1.5 PROBLEM DEFINITION
Based on the literature survey the following problems are
identified,
In the computation of Mel-frequency Cepstral Coefficients,
Fast Fourier Transform is used to produce the spectrum in
linear scale. As FFT has a fixed time-frequency resolution,
and because of its linear frequency distribution, performance
of MFCC based speech processing system gets affected by the
background noise.
There is a need for a new algorithm which will work well in
mismatching conditions than MFCC.
The recognition rate of noise robust MFCCs and auditory
transform based feature extraction algorithm are still far from
humans, and this is because of speaker variations.
23
The speaker independent speech recognition systems are to be
designed in diverse training-testing conditions with respect to
the mean VTL.
In order to overcome these difficulties this research work is
attempted to implement a speech recognition system that is robust against
noise and speaker variation.
1.6 OBJECTIVES
To design and implement a new feature extraction algorithm
based on human auditory system for the improvement of the
recognition rate of speech recognition system.

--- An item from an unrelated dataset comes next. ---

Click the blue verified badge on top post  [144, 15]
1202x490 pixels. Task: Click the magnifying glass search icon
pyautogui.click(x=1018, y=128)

To design and implement the noise enhancement system with
human auditory system based feature extraction algorithm for
the improvement of noise robustness of speech recognition
system
To design and implement a speech recognition system that is
robust against the noise and the speaker variance.
1.7 MOTIVATION
This research work has been done with the motivation of designing
an interactive, ubiquitous teaching robot. Today, number of people going for
higher education worldwide is much lower (National Science Board 2012).
Even after getting higher degrees they are not interested in selecting teaching
as their profession, they are fancied towards software industry
(National Science Board 2012). At the same time, there is less expertise in
cutting edge technologies to educate the students. These difficulties of the
traditional educational field can be removed by incorporating the emerging
24
ubiquitous technology in education. This method can be applied for
empowering the quality of higher education to support learners. Quality
enhancement of higher education ensuring better performance can be done by
making the possibility of interaction between the robot teacher and students/
learner. Based on these constraints this research work has been attempted to
design the speech recognition part of the interactive, ubiquitous teaching
robot.
1.8 ORGANIZATION OF THE THESIS
A detailed review of literature about auditory transform based
feature extraction, wavelet thresholding for speech enhancement and VTL
Invariant algorithms in feature extraction are covered in Chapter 2.
Preliminary works done on MFCC, auditory transform based
feature extraction, VTL invariance algorithms and FFNN are included
Chapter 3.
MFCC with the adaptive wavelet thresholding and the invariant
integration algorithm have been presented in chapter 4. Prior to that the
existing method of MFCC based feature extraction and their noise robustness
have been discussed. The implementation of Enhanced Mel-frequency
Cepstral Coefficients Invariant Integration Features (EMFCCIIFs) based
feature extraction method has been compared with standard MFCC features,
and its results have been tabulated. Results show that, under mismatched
conditions, the EMFCCIIFs perform consistently better than the standard
MFCC features.
The existing method of auditory-based feature extraction algorithm
and the proposed auditory-based feature extraction algorithm with the
adaptive wavelet thresholding and the invariant integration have been
25
explained in chapter 5. The enhanced features have been then tested under
different noise, matching and mismatching of VTL conditions. Performances
of CFCC and Enhanced Cochlear Filter Cepstral Coefficient Invariant
Integration Features (ECFCCIIFs) have been compared. Experiments show
that, under mismatched conditions, the ECFCCIIFs perform consistently
better than the existing CFCC features. Also, performances of ECFCCIIFs
and EMFCCIIFs are compared. Results have shown that recognition
accuracies of ECFCCIIFs are higher than the corresponding EMFCCIIFs
accuracies.
Conclusions derived from this research work with the scope of
future work have been summarized in chapter 6.